§ Text block:
■ ■ ■
Geneticists offer clues to better rice, tomato crops

Jul 27, 2014
Closeup of S.pennellii. Credit: Raimund Knauf and Alexander Vogel

Scientists on Sunday laid bare the genetic codes of African rice and a type of wild tomato, data they said should help breed more resilient crops.

Teams detailed the genome sequences of the two plant species in separate papers in the journal Nature Genetics.

"As the world population is projected to increase from 7.1 billion to over nine billion by 2050, plant biologists must forge a second green revolution with the creation of crops that have two to three times the current yield with reduced inputs (ie less water, fertilizers and pesticides)," said the research paper.

"Rice will have a key role in helping to solve the problem of how to feed nine billion people."

African rice, scientific name Oryza glaberrima, is more drought resistant than the much more common Asian species (Oryza sativa).
■ ■ ■
§ Required tasks:
[1] Rewrite the passage of the article on rice and tomato genomes starting with "Geneticists offer clues" and going on through "journal Nature Genetics.", replacing "Scientists" with "Researchers".
[2] Using the article on rice and tomato genomes, answer the following:
(a) In which journal were the genome sequences detailed?
(b) To what figure is the world population projected to increase by 2050?
(c) What is the scientific name of African rice?
The entries that follow are separate material and have no connection to the article on rice and tomato genomes.

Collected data
■ ■ ■
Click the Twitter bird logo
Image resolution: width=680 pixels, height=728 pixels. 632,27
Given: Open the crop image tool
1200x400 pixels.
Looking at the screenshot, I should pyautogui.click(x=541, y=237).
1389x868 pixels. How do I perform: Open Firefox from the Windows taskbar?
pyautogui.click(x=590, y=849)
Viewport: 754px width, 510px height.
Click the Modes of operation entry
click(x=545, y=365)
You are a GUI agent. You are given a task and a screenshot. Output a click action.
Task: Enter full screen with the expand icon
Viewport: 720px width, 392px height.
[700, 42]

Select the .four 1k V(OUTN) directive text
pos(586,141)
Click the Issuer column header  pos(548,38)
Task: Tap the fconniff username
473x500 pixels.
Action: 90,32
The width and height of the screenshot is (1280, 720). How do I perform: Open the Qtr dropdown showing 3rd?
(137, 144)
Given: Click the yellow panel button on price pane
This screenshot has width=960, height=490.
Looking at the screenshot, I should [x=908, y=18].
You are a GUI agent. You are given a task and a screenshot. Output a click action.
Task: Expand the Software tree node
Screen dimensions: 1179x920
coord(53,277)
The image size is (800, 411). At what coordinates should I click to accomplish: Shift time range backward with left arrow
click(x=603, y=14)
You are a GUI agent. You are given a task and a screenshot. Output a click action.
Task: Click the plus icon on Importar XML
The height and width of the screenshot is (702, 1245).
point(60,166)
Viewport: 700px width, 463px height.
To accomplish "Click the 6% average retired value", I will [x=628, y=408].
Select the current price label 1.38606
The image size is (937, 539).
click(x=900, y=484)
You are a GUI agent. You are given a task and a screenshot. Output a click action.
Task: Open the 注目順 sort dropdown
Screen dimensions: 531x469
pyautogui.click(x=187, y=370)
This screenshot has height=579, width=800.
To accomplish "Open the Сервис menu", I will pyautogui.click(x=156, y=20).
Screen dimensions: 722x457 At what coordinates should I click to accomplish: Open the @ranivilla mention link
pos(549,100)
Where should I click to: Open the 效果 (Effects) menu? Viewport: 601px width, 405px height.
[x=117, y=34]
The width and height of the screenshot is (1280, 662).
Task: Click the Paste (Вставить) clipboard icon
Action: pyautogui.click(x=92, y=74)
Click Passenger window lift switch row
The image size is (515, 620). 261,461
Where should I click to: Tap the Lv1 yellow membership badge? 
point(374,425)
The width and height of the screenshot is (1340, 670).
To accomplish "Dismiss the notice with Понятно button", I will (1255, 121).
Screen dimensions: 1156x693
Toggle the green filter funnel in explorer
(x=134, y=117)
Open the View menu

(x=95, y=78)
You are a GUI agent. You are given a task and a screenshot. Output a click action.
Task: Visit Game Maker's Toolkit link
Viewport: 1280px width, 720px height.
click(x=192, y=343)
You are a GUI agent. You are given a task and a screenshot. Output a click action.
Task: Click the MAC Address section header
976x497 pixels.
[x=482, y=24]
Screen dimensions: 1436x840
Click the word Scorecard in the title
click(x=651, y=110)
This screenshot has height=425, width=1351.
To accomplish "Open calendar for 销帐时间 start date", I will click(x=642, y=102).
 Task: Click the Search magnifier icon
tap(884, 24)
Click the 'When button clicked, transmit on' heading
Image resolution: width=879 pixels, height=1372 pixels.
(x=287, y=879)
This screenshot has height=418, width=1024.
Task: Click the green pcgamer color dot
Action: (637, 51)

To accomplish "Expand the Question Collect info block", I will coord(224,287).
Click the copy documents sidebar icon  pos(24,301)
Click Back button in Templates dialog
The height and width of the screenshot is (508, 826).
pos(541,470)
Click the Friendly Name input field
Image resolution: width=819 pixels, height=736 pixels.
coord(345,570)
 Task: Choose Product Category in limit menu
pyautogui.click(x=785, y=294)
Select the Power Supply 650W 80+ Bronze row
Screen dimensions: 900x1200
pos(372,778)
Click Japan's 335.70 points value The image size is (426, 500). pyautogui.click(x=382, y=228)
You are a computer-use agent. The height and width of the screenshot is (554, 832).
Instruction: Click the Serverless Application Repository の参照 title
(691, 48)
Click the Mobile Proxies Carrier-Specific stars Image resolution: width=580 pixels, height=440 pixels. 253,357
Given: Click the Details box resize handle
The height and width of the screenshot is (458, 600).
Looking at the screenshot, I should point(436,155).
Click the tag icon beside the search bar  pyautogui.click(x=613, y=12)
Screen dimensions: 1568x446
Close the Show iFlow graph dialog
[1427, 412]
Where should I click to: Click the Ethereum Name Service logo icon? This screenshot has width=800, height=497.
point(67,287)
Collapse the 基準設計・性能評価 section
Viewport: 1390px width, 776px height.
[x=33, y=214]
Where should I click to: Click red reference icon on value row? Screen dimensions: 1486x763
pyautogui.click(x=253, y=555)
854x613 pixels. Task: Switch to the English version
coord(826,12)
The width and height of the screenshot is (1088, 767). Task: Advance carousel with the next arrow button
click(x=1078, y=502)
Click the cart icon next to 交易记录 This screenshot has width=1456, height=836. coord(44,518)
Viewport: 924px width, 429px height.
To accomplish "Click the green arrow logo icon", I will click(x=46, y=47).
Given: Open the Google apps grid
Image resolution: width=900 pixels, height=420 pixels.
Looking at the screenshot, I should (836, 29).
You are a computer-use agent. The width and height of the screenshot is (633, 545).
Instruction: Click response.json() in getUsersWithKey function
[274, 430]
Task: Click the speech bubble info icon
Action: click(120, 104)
■ ■ ■
§ Answers by task:
[1]
Geneticists offer clues to better rice, tomato crops

Jul 27, 2014
Closeup of S.pennellii. Credit: Raimund Knauf and Alexander Vogel

Researchers on Sunday laid bare the genetic codes of African rice and a type of wild tomato, data they said should help breed more resilient crops.

Teams detailed the genome sequences of the two plant species in separate papers in the journal Nature Genetics.

[2]
(a) Nature Genetics
(b) Over nine billion
(c) Oryza glaberrima